None of these women have become passionate about the Democratic Party but they are clear that “anyone is better than Trump.” They are all part of a new universe that is eating up Abraham Lincoln’s party. They are known as Republican Voters against Trump.
This rejection did not exist in 2016, when polls at the ballot box indicated that 52% of white women had given their blessing to the New York tycoon against 4% of the female black vote or 25% of Latino women. It was the residential areas that propelled Trump’s victory, with polls claiming he won in those areas by a four-point margin. Today, in the so-called pentadulating states, polls suggest that the representative has lost the support of these voters. Biden outpertches his rival in supporting women in the outlying developments in those states by 23 points, according to a recent poll from The New York Times and Siena College.
Among men, the race is almost evenly matched. There is only one female vote that seems unconditional to President Trump, the phenomenon known as the Karens. It is a term that has become popular to refer to a very specific type of middle-class white woman who believes that her privileges in life entitle her to behave in a very determined way, with an attitude of superiority. An example might be the woman who a few months ago called the police in New York because a black man criticized her for not taking the dog tied up in Central Park and that made her feel threatened. Or the woman who doesn’t hesitate to call the restaurant manager to denigrate the waiter.
Trump’s comments about women have often been rated vulgar and sexist.
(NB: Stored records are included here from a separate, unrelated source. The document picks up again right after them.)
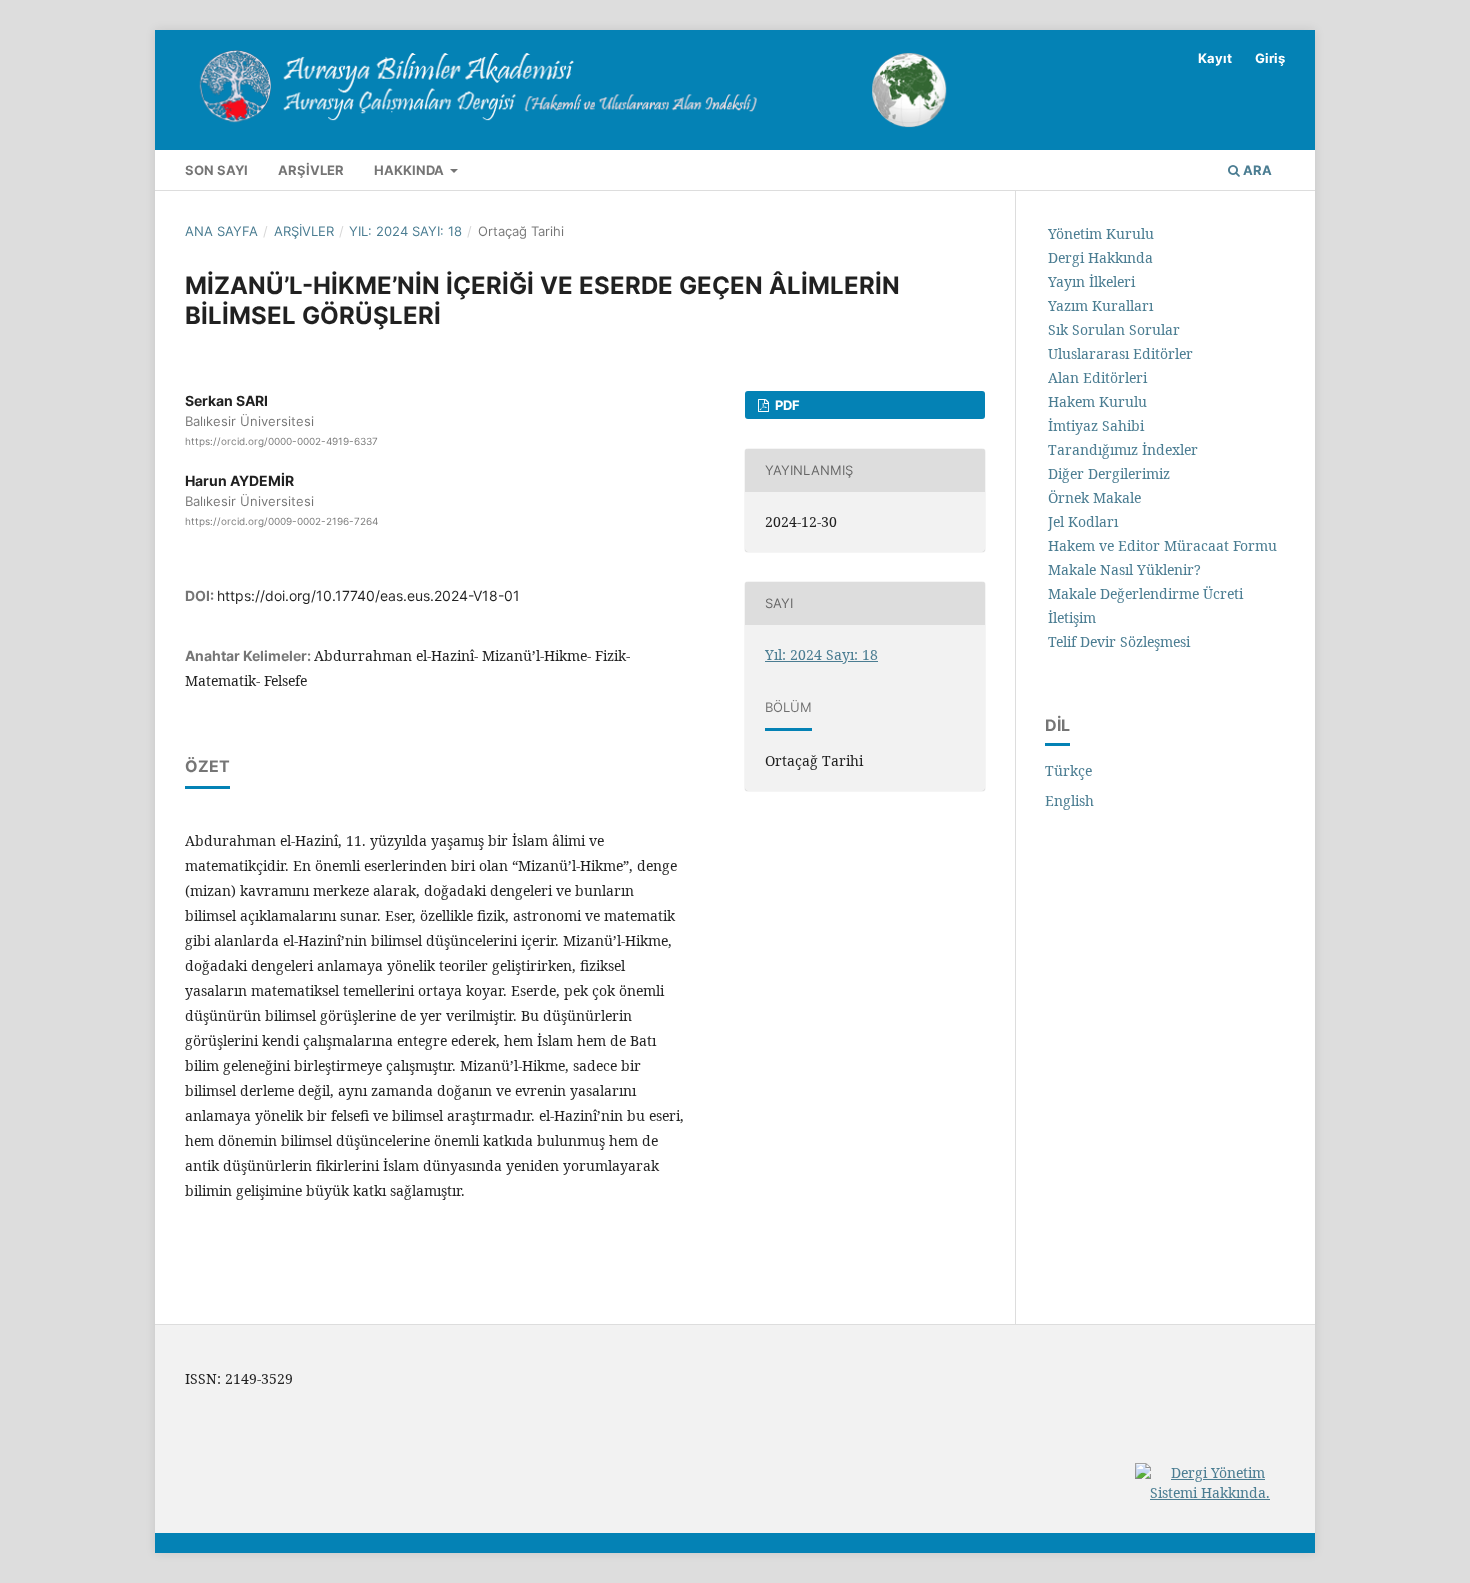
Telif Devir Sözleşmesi (1119, 641)
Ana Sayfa (221, 231)
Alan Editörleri (1097, 377)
That’s how it was in 2016 and it is now, although none of these four women from the outsider mention it. Women who criticize him or have different positions as political rivals are considered to be “unpleasant” in their eyes. And after getting coronavirus, the Republican returned to the campaign offering “kisses to beautiful women.” It does play against it, however, pandemic management, which has caused women’s participation in the labour market to fall, has forced many of them to deal with medical bills and cope with their children’s distance education.
“I tell women on the periphery that I know they like the politics I do, but not my personality,” the president repeated at a rally in Georgia. “And I tell them not to worry about my character and keep in mind that I’ve made them safe.” That’s Trump’s mantra: a message of law and order that guarantees those privileged women that their houses with perfect white fences are not going to be raided by Antifa anti-system activists or protesters who cry out for black rights.
A great farce
“I don’t know how I didn’t realize it before, ” laments Miller. “Everything is a great farce,” he continues as he walks through the Lancaster countryside, which always surprises with the pictorial touch brought by the great Amish community living in that part of Pennsylvania. “I wish these four years hadn’t happened,” Nguyen confesses. Each of these women hit rock bottom with the Trump Administration at a different time. Although once listed, they are all accepted as their own. For one, it was how Trump reacted to the death of Republican Sen. John McCain, refusing to put the nation’s flags on the stock. For Miller, no doubt, it has been the management of the pandemic, with more than 217,000 dead, and his refusal to listen to the experts. “Somehow,” Miller says, “it’s like those dead people are on our consciences.”
Moore lived a point of no return with the death of George Floyd at the hands of police in May in Minneapolis. “Those 8 minutes and 46 seconds of ‘I can’t breathe’ are our shame as a society.” They all agree that Trump has turned out to be a pathological liar who will not hesitate to manipulate the system to get re-elected. “He doesn’t believe in democracy, he’s a dictator who wants to be in the White House for life.”
“My pastor was telling me that Trump had been sent by God to save us,” Miller explains. “He’s not my shepherd anymore,” he confesses. “My God would not send a despot, a dictator, to save anyone.”